**Source**
....................

# Tivo & Roku sitting in a tree



## trip1eX (Apr 2, 2005)

Or they partner up. This would seem to make total sense on the surface if either of these things happened right?

Tivo gets better 3rd party services and Roku get another great feature - dvr capabilities and an increased install base.

Seems like a win/win sort of thing.


----------



## eboydog (Mar 24, 2006)

Doubtful, Tivo's business plan has shifted to providing their TiVo software for the cable companies, I doubt no serious retail streaming content support will be produced unless it benifits their new masters.


----------



## aadam101 (Jul 15, 2002)

Why would Roku want Tivo? These are two totally different business models.


----------



## trip1eX (Apr 2, 2005)

aadam101 said:


> Why would Roku want Tivo? These are two totally different business models.


$$$$ from a higher install base. There are a million customer owned Tivo subscriptions and 3.5 MSO subscriptions. Roku could be on a good chunk of these devices.


----------



## Dan203 (Apr 17, 2000)

....................

**Available data**
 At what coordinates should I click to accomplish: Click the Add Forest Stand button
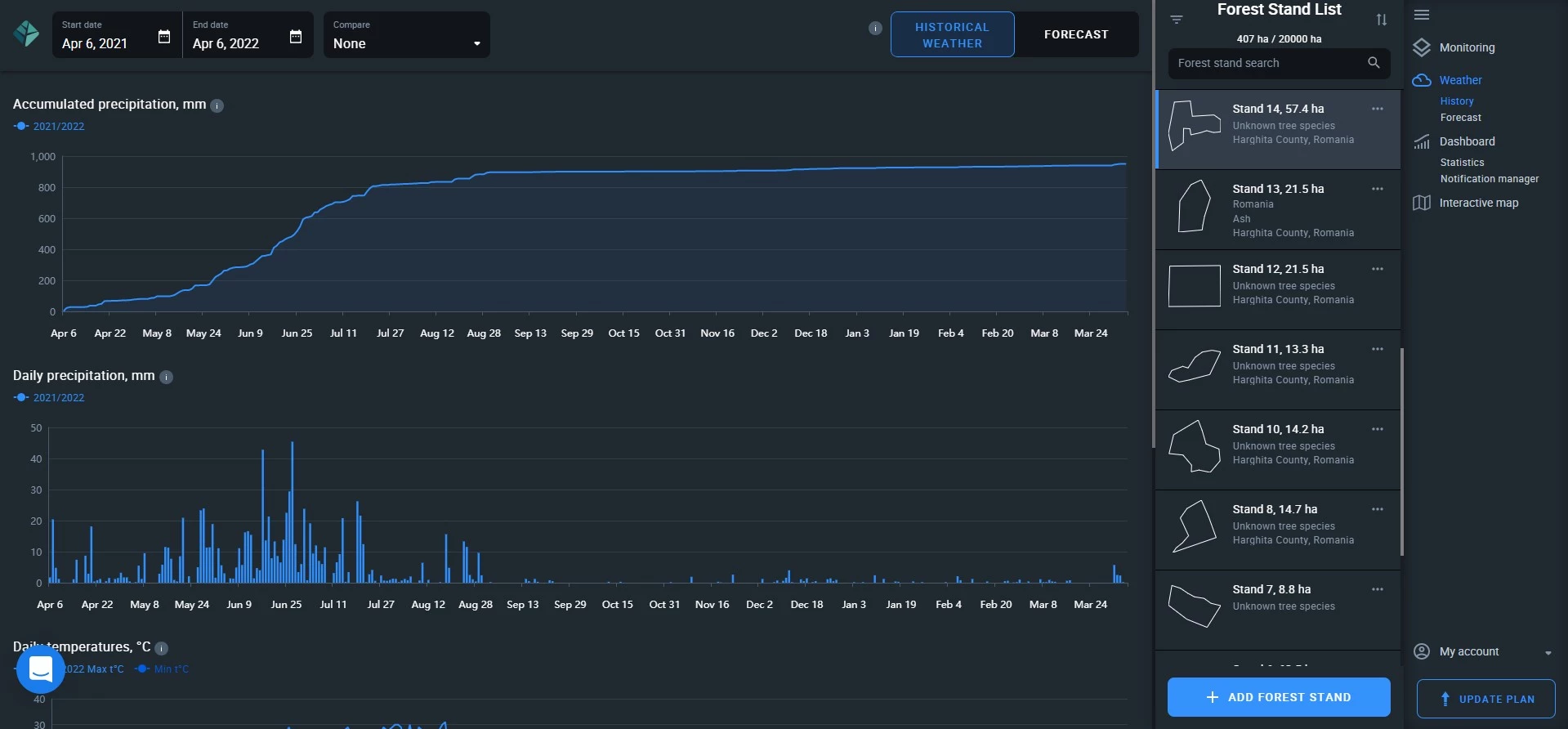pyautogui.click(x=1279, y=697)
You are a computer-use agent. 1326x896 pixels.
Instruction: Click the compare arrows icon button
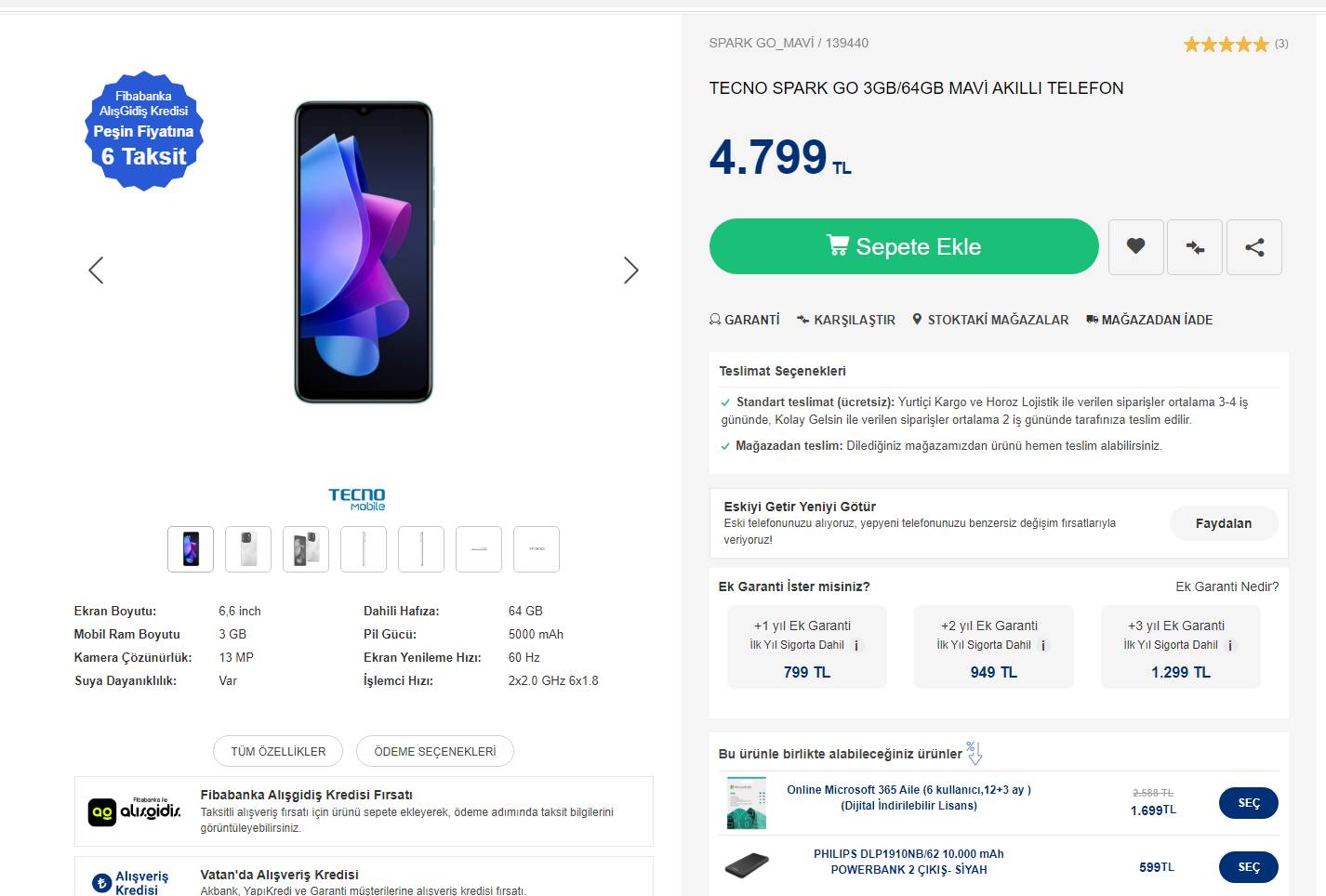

....................

**What to do**
Write what comes next in the forum thread about a possible TiVo and Roku partnership, picking up right after its last line.

**Output for this exercise**
Neither company can afford to buy the other. They could merge but that's unlikely.


----------



## aadam101 (Jul 15, 2002)

trip1eX said:


> $$$$ from a higher install base. There are a million customer owned Tivo subscriptions and 3.5 MSO subscriptions. Roku could be on a good chunk of these devices.


Roku is a very popular successful company. Tivo is not.


----------



## CrispyCritter (Feb 28, 2001)

aadam101 said:


> Roku is a very popular successful company. Tivo is not.


Roku has never made a profit as far as I know (the original target was to break-even by the beginning of this year, but the amount of capital they've been getting suggests they didn't make it.)


----------



## Bigg (Oct 31, 2003)

I love both, and I use both, but they are two entirely different devices that are kind of at odds with each other, even though they do have a small amount of feature overlap with a couple of streaming video services...


----------



## jwbelcher (Nov 13, 2007)

CrispyCritter said:


> Roku has never made a profit as far as I know (the original target was to break-even by the beginning of this year, but the amount of capital they've been getting suggests they didn't make it.)


Match made in heaven


----------



## Chris Gerhard (Apr 27, 2002)

Neither company is profitable individually so I can't imagine they would do much worse if they merged or if one licensed the other's technology for a high-end box. I don't know what would be required from a technical standpoint, what CPU improvements would be needed but I suspect it would be possible to have a TiVo running Roku.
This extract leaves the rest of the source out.